=== Selected text ===
<<<<

Figure 2. Mean reaction times on target-present trials for set size 3 and 6 as a function of target emotion (angry or neutral) and face orientation (upright or inverted) in Experiment 1.
The pattern of results was similar with inverted faces. The main effects of set size and distractor emotion were significant, F(1, 16) = 86.48, p < 0.0001 and F(1, 16) = 35.03, p < 0.0001, respectively. Neither the interaction between target presence and distractor emotion nor that between target presence and set size reached significance, F(1, 16) = 3.29, p > 0.08 and F(1, 16) = 2.36, p > 0.14, respectively. Again, the interaction between distractor emotion and display size was significant, F(1, 16) = 11.79, p < 0.004. On target-present trials, RTs were faster by 50 ms when the target was an angry face than when it was a neutral face, F(1, 16) = 39.11, p < 0.0001, Cohen's d = 0.62, and search slopes were shallower, 34 ms/item, F(1, 16) = 9.58, p < 0.007, Cohen's d = 0.55 vs. 52 ms/item, F(1, 16) = 31.06, p < 0.0001, Cohen's d = 0.95, respectively, as confirmed by the significant interaction between target emotion and set size, F(1, 16) = 11.33, p < 0.004. Likewise, on target-absent trials, RTs were faster by 70 ms on all-neutral than on all-angry displays F(1, 16) = 20.91, p < 0.0001, Cohen's d = 0.32, and search slopes were shallower, 42 ms/item, F(1, 16) = 37.50, p < 0.0001, Cohen's d = 0.72 vs. 64 ms/item, F(1, 16) = 43.16, p < 0.0001, Cohen's d = 0.85, respectively, as confirmed by the significant interaction between distractor emotion and set size, F(1, 16) = 6.20, p < 0.03.
Accuracy. With upright faces, all main effects were significant, with more errors on target-present than on target-absent trials, F(1, 16) = 56.24, p < 0.0001, on angry- than on neutral-distractor face trials, F(1, 16) = 25.82, p < 0.0001, and in the 6- than in the 3-item condition, F(1, 16) = 7.76, p < 0.02. The interaction between target presence and set size was significant, F(1, 16) = 24.05, p < 0.0001. It was modulated by a significant 3-way interaction, F(1, 16) = 5.80, p < 0.03 indicating that while on target-present trials, search slopes tended to more positive for angry-than for neutral-distractor trials, p > 0.12, on target-absent trials they tended to be more negative, p > 0.13. There was no other significant effect, all Fs < 1.

>>>>

=== Records for the exercise ===
<<<<

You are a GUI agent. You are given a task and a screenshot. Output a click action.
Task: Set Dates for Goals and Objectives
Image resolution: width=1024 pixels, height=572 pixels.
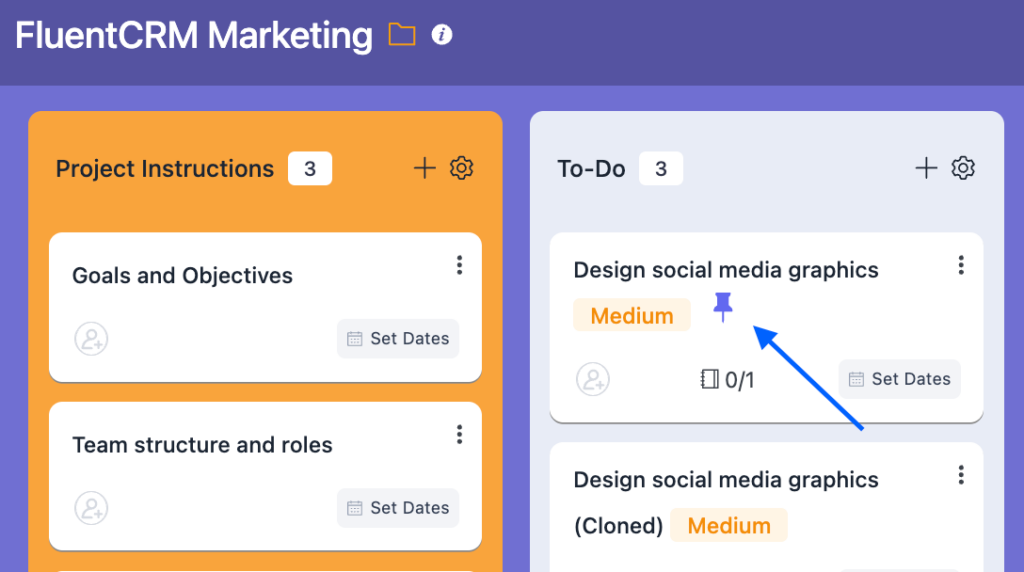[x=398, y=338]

>>>>
<<<<

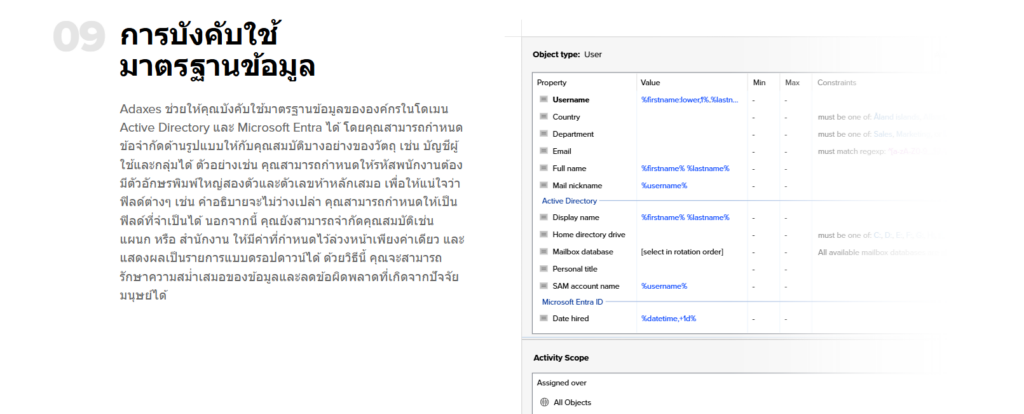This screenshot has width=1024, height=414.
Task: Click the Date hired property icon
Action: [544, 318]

>>>>
<<<<

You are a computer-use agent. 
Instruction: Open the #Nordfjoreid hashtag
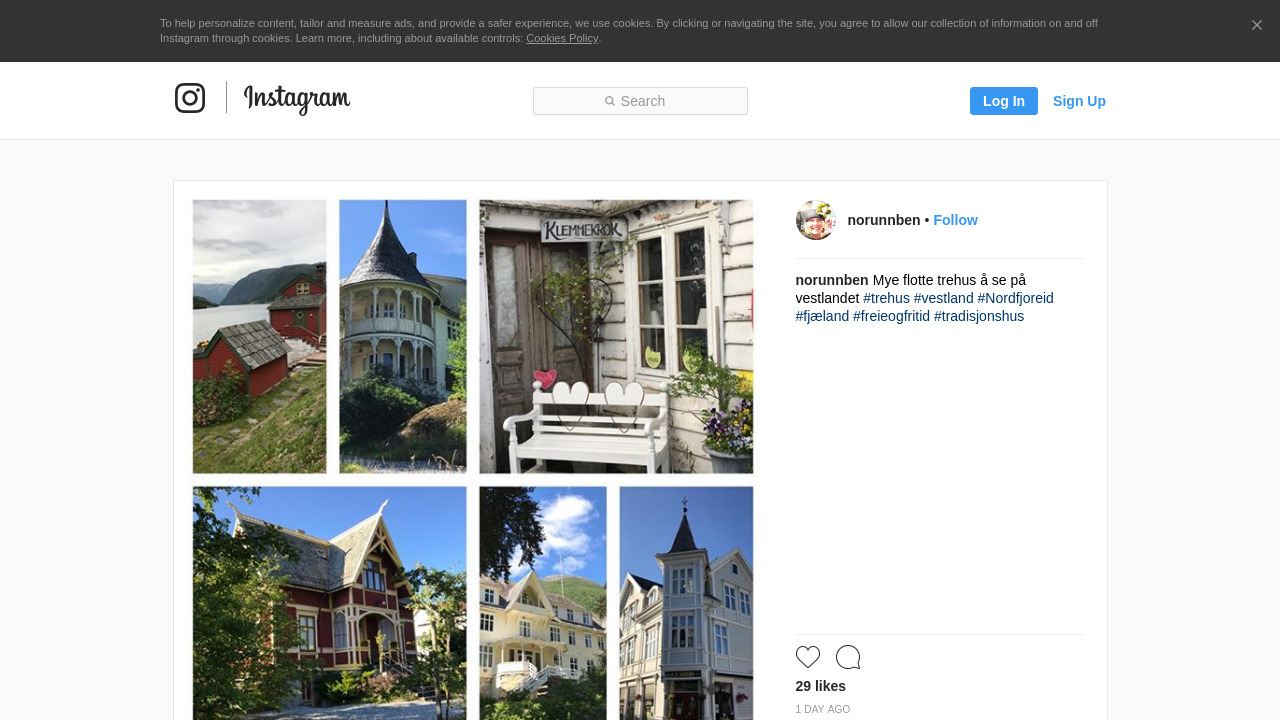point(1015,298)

>>>>

=== Requirements ===
1. In the visual search results for inverted faces, how much faster were RTs on target-present trials when the target was an angry face rather than a neutral face?
2. In the records, reproduce the lines from the line with "You are a GUI" up to and including the line with "[x=398, y=338]", omitting the pictures.

=== Responses to the exercise ===
1. 50 ms

2.
You are a GUI agent. You are given a task and a screenshot. Output a click action.
Task: Set Dates for Goals and Objectives
Image resolution: width=1024 pixels, height=572 pixels.
[x=398, y=338]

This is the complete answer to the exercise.